## EXERCISE INSTRUCTIONS
Echo the material word for word, starting at the line that contains "You are a computer-use" and ending at the end of the material. Leave the pictures out of your answer.

[START GIVEN RECORDS]

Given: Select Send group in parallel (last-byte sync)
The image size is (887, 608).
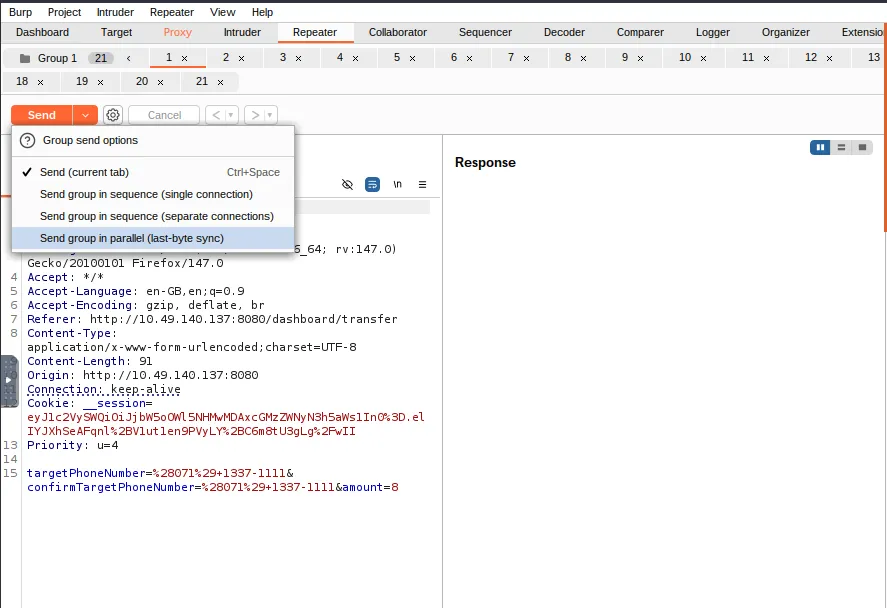Looking at the screenshot, I should point(132,238).
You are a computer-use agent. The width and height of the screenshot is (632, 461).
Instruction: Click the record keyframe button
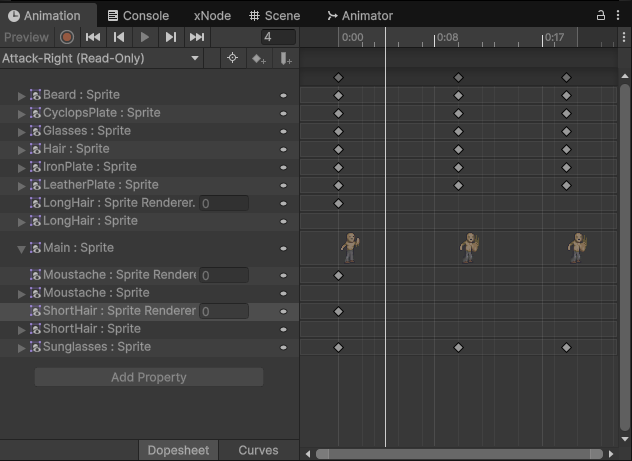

[END GIVEN RECORDS]

## RESPONSE TO THIS TASK
You are a computer-use agent. The width and height of the screenshot is (632, 461).
Instruction: Click the record keyframe button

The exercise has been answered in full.